▶ _Given exercise_
Copy each of the following rows word for word.

-*-*-

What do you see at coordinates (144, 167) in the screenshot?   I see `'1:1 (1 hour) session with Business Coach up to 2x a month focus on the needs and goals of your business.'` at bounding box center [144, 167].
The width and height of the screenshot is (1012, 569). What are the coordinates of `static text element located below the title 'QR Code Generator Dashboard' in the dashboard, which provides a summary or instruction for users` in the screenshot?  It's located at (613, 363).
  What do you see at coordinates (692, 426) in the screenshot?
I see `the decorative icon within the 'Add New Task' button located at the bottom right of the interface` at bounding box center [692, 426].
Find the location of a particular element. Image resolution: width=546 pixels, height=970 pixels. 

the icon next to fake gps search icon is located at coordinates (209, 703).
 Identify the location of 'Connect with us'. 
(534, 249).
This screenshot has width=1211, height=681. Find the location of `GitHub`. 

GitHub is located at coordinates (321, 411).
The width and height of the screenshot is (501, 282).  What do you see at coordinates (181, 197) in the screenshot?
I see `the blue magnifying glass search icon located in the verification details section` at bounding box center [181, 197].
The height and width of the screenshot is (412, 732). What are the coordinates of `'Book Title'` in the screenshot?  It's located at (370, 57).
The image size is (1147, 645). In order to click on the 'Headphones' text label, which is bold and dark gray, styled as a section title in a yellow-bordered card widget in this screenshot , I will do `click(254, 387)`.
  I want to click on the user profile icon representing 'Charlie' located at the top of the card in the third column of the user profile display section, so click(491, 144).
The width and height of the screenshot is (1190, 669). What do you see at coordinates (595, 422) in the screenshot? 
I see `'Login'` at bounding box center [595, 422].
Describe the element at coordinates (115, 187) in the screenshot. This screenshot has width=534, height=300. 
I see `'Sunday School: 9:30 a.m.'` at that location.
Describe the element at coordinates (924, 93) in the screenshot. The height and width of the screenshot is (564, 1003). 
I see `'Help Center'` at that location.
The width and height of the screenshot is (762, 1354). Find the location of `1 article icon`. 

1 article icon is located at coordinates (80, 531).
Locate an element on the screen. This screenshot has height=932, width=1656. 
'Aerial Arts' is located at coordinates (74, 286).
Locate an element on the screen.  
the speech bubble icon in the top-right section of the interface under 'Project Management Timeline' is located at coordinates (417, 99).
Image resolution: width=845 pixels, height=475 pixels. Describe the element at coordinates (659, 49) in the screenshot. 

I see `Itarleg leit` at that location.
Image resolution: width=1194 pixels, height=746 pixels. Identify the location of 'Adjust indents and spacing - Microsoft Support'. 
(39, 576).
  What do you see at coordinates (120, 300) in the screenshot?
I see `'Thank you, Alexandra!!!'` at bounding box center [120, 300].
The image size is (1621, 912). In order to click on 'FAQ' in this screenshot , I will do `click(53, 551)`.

-*-*-

▶ _Response_
What do you see at coordinates (144, 167) in the screenshot?   I see `'1:1 (1 hour) session with Business Coach up to 2x a month focus on the needs and goals of your business.'` at bounding box center [144, 167].
The width and height of the screenshot is (1012, 569). What are the coordinates of `static text element located below the title 'QR Code Generator Dashboard' in the dashboard, which provides a summary or instruction for users` in the screenshot?  It's located at (613, 363).
  What do you see at coordinates (692, 426) in the screenshot?
I see `the decorative icon within the 'Add New Task' button located at the bottom right of the interface` at bounding box center [692, 426].
Find the location of a particular element. Image resolution: width=546 pixels, height=970 pixels. 

the icon next to fake gps search icon is located at coordinates (209, 703).
 Identify the location of 'Connect with us'. 
(534, 249).
This screenshot has width=1211, height=681. Find the location of `GitHub`. 

GitHub is located at coordinates (321, 411).
The width and height of the screenshot is (501, 282).  What do you see at coordinates (181, 197) in the screenshot?
I see `the blue magnifying glass search icon located in the verification details section` at bounding box center [181, 197].
The height and width of the screenshot is (412, 732). What are the coordinates of `'Book Title'` in the screenshot?  It's located at (370, 57).
The image size is (1147, 645). In order to click on the 'Headphones' text label, which is bold and dark gray, styled as a section title in a yellow-bordered card widget in this screenshot , I will do `click(254, 387)`.
  I want to click on the user profile icon representing 'Charlie' located at the top of the card in the third column of the user profile display section, so click(491, 144).
The width and height of the screenshot is (1190, 669). What do you see at coordinates (595, 422) in the screenshot? 
I see `'Login'` at bounding box center [595, 422].
Describe the element at coordinates (115, 187) in the screenshot. This screenshot has width=534, height=300. 
I see `'Sunday School: 9:30 a.m.'` at that location.
Describe the element at coordinates (924, 93) in the screenshot. The height and width of the screenshot is (564, 1003). 
I see `'Help Center'` at that location.
The width and height of the screenshot is (762, 1354). Find the location of `1 article icon`. 

1 article icon is located at coordinates (80, 531).
Locate an element on the screen. This screenshot has height=932, width=1656. 
'Aerial Arts' is located at coordinates (74, 286).
Locate an element on the screen.  
the speech bubble icon in the top-right section of the interface under 'Project Management Timeline' is located at coordinates (417, 99).
Image resolution: width=845 pixels, height=475 pixels. Describe the element at coordinates (659, 49) in the screenshot. 

I see `Itarleg leit` at that location.
Image resolution: width=1194 pixels, height=746 pixels. Identify the location of 'Adjust indents and spacing - Microsoft Support'. 
(39, 576).
  What do you see at coordinates (120, 300) in the screenshot?
I see `'Thank you, Alexandra!!!'` at bounding box center [120, 300].
The image size is (1621, 912). In order to click on 'FAQ' in this screenshot , I will do `click(53, 551)`.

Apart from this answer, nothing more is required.